BDB’s Riyadat backs women-led businesses with BD 8.4m in financing and new retail access

Jan 13, 2026

Bahrain Development Bank is doubling down on a practical formula that many early-stage founders ask for, capital plus a place to sell. Through its support for women entrepreneurs, the Bank says it has provided targeted funding and retail space via its Women’s Development Centre, Riyadat, to help women-led businesses “innovate and prosper.”

The numbers shared in the update are meaningful for any founder tracking where demand and support are concentrating. BDB says it has extended 355 loans valued at over BD 8.4 million across sectors that matter to Bahrain’s startup pipeline, including services, trade, manufacturing, and technology. On the market-access side, the Bank says its retail space offerings have supported 118 women-led businesses, contributing to 1,215 jobs in the local market.
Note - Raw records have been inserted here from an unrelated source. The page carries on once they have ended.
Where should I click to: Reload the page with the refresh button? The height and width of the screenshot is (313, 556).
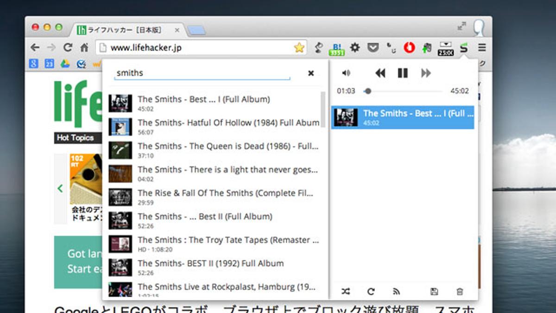[x=68, y=47]
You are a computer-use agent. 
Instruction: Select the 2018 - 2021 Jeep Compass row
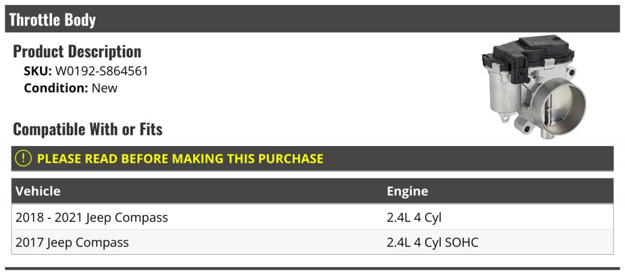click(x=92, y=217)
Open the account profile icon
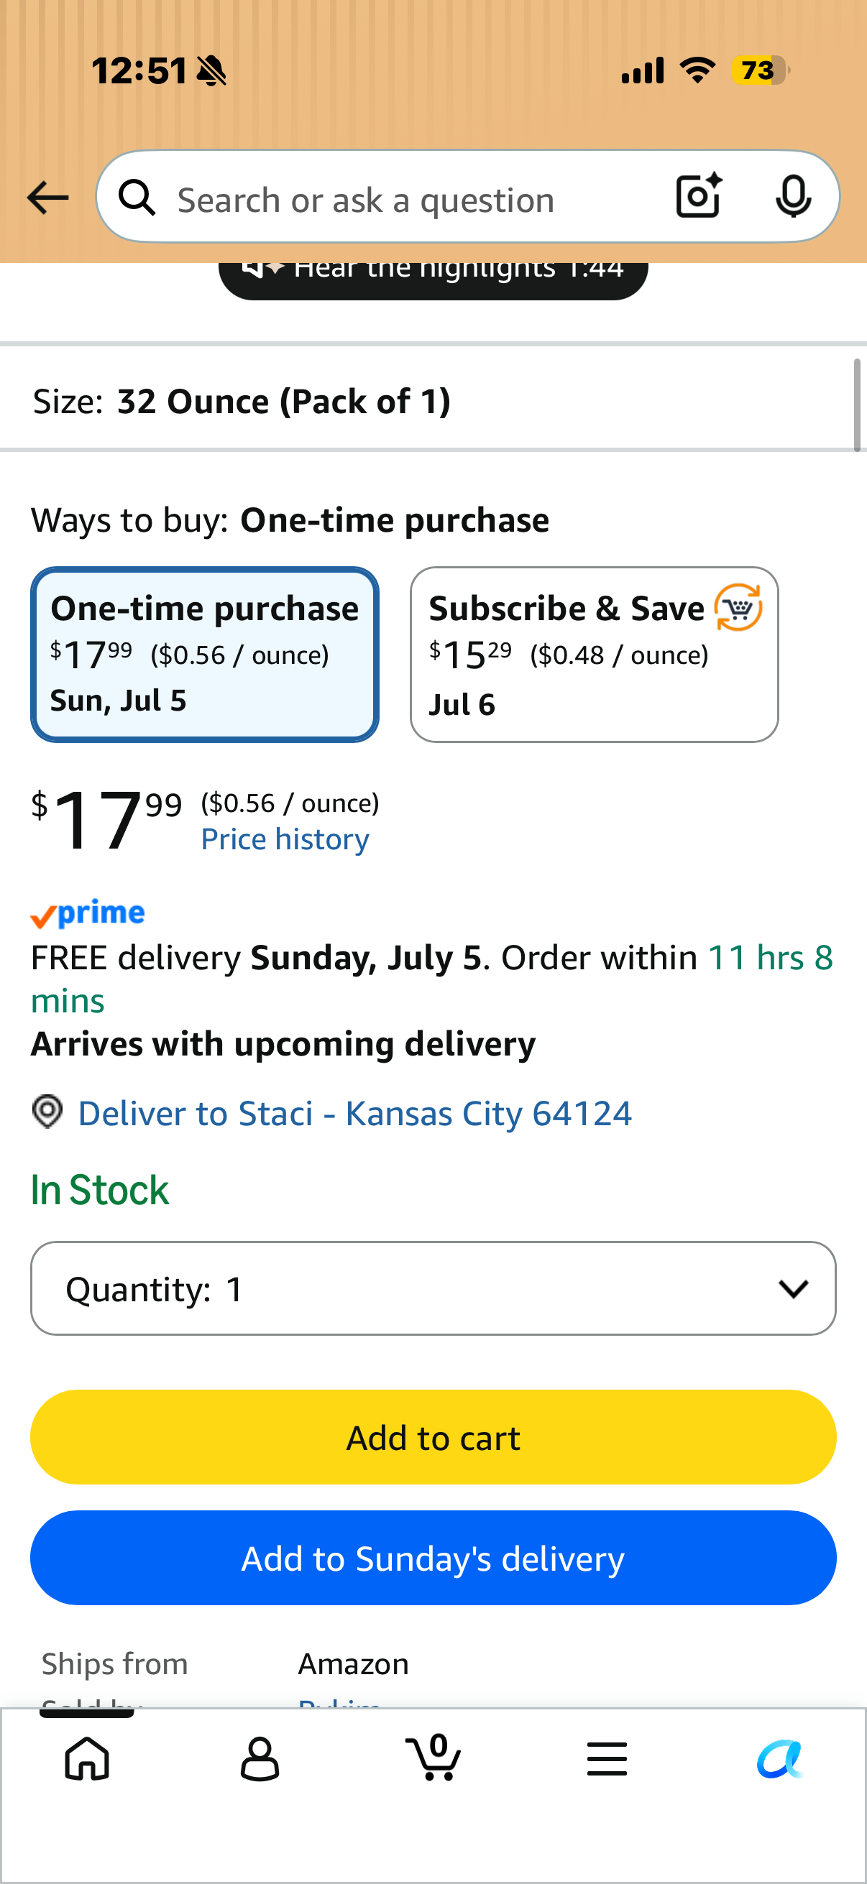This screenshot has height=1884, width=867. (260, 1759)
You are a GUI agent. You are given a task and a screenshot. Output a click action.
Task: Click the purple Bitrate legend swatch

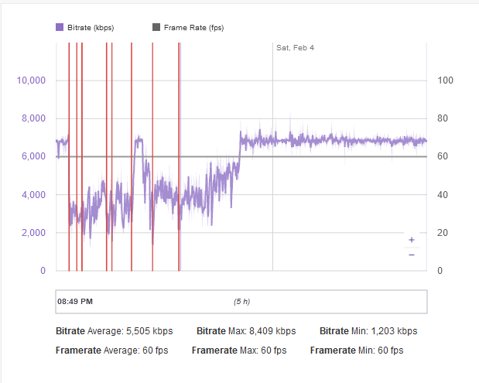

For the StartUp Bahrain audience, the signal is not just “more funding.” It is the shape of the support. Many founders can raise a small amount and still struggle with predictable sales channels. A retail footprint, even if modest, can shorten the feedback loop: product, customer behaviour, repeat purchase, then expansion. BDB’s update suggests Riyadat is being used as a bridge between financing and real-world demand, rather than treating them as separate tracks.

This comes as Bahrain is keeping workforce readiness and inclusion on the agenda in 2026. In a January 19 piece, the World Economic Forum argued that Bahrain’s labour-market direction is being built around “technology, skills and inclusion,” and noted that women make up 50% of higher education STEM enrolments according to the Higher Education Council. That matters for women-led SMEs too: a deeper pipeline of tech-capable graduates tends to show up quickly in better e-commerce execution, stronger digital marketing, and more productive operations.

The same week, local industry voices also pushed a similar theme from a different angle. A January 31 report in Al Watan covered a Royal University for Women engagement with Bahrain’s tech sector leaders that framed women’s digital capability as a direct input into national economic competitiveness. For founders, it is a reminder that “women in tech” is not a slogan, it is a near-term hiring and supplier advantage if you build the right partnerships early.

If you are building in retail, consumer services, or B2B services, there is a simple takeaway from the Riyadat numbers: treat access, financing, and job creation as one system. A practical next step is to map what would change in your business if you had one stable channel for monthly sales, then build your funding and hiring plan around that single channel first.